Your task
The response should contain every entry, reproduced exactly.

Entries supplied
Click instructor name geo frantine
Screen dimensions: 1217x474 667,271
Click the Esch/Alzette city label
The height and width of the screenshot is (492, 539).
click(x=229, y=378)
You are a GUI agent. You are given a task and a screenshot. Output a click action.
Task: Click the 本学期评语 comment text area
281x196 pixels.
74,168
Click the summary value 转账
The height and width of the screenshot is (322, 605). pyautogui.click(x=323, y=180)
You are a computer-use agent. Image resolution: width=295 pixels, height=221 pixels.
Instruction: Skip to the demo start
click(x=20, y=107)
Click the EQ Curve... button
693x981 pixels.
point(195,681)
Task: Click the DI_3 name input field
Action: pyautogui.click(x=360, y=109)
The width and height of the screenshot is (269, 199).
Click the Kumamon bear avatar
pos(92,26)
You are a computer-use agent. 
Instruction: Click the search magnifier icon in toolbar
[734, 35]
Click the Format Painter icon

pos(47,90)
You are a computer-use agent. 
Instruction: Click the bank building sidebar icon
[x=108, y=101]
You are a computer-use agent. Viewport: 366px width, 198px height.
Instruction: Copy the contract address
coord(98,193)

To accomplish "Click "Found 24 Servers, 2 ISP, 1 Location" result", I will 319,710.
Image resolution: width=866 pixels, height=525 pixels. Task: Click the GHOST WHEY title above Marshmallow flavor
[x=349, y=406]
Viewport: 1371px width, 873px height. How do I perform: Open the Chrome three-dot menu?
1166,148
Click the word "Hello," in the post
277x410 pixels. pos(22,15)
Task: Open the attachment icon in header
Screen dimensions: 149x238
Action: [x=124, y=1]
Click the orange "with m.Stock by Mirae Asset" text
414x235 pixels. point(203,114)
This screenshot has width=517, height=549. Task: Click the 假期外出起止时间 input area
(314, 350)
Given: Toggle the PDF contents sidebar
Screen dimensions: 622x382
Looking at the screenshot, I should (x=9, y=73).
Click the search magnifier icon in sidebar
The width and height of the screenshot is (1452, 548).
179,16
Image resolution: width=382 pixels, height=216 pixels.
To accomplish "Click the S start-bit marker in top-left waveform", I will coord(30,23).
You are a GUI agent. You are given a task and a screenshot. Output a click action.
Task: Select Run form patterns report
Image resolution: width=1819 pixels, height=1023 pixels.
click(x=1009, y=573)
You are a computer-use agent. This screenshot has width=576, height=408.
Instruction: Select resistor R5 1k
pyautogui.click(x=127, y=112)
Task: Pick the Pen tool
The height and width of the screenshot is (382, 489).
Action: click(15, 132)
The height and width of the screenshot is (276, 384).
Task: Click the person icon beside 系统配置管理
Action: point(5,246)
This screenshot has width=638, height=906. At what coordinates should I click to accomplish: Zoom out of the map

Answer
Click instructor name geo frantine
Screen dimensions: 1217x474 667,271
Click the Esch/Alzette city label
The height and width of the screenshot is (492, 539).
click(x=229, y=378)
You are a GUI agent. You are given a task and a screenshot. Output a click action.
Task: Click the 本学期评语 comment text area
281x196 pixels.
74,168
Click the summary value 转账
The height and width of the screenshot is (322, 605). pyautogui.click(x=323, y=180)
You are a computer-use agent. Image resolution: width=295 pixels, height=221 pixels.
Instruction: Skip to the demo start
click(x=20, y=107)
Click the EQ Curve... button
693x981 pixels.
point(195,681)
Task: Click the DI_3 name input field
Action: pyautogui.click(x=360, y=109)
The width and height of the screenshot is (269, 199).
Click the Kumamon bear avatar
pos(92,26)
You are a computer-use agent. 
Instruction: Click the search magnifier icon in toolbar
[734, 35]
Click the Format Painter icon

pos(47,90)
You are a computer-use agent. 
Instruction: Click the bank building sidebar icon
[x=108, y=101]
You are a computer-use agent. Viewport: 366px width, 198px height.
Instruction: Copy the contract address
coord(98,193)

To accomplish "Click "Found 24 Servers, 2 ISP, 1 Location" result", I will 319,710.
Image resolution: width=866 pixels, height=525 pixels. Task: Click the GHOST WHEY title above Marshmallow flavor
[x=349, y=406]
Viewport: 1371px width, 873px height. How do I perform: Open the Chrome three-dot menu?
1166,148
Click the word "Hello," in the post
277x410 pixels. pos(22,15)
Task: Open the attachment icon in header
Screen dimensions: 149x238
Action: [x=124, y=1]
Click the orange "with m.Stock by Mirae Asset" text
414x235 pixels. point(203,114)
This screenshot has width=517, height=549. Task: Click the 假期外出起止时间 input area
(314, 350)
Given: Toggle the PDF contents sidebar
Screen dimensions: 622x382
Looking at the screenshot, I should (x=9, y=73).
Click the search magnifier icon in sidebar
The width and height of the screenshot is (1452, 548).
179,16
Image resolution: width=382 pixels, height=216 pixels.
To accomplish "Click the S start-bit marker in top-left waveform", I will coord(30,23).
You are a GUI agent. You are given a task and a screenshot. Output a click action.
Task: Select Run form patterns report
Image resolution: width=1819 pixels, height=1023 pixels.
click(x=1009, y=573)
You are a computer-use agent. This screenshot has width=576, height=408.
Instruction: Select resistor R5 1k
pyautogui.click(x=127, y=112)
Task: Pick the Pen tool
The height and width of the screenshot is (382, 489).
Action: click(15, 132)
The height and width of the screenshot is (276, 384).
Task: Click the person icon beside 系统配置管理
Action: point(5,246)
This screenshot has width=638, height=906. At what coordinates should I click to accomplish: Zoom out of the map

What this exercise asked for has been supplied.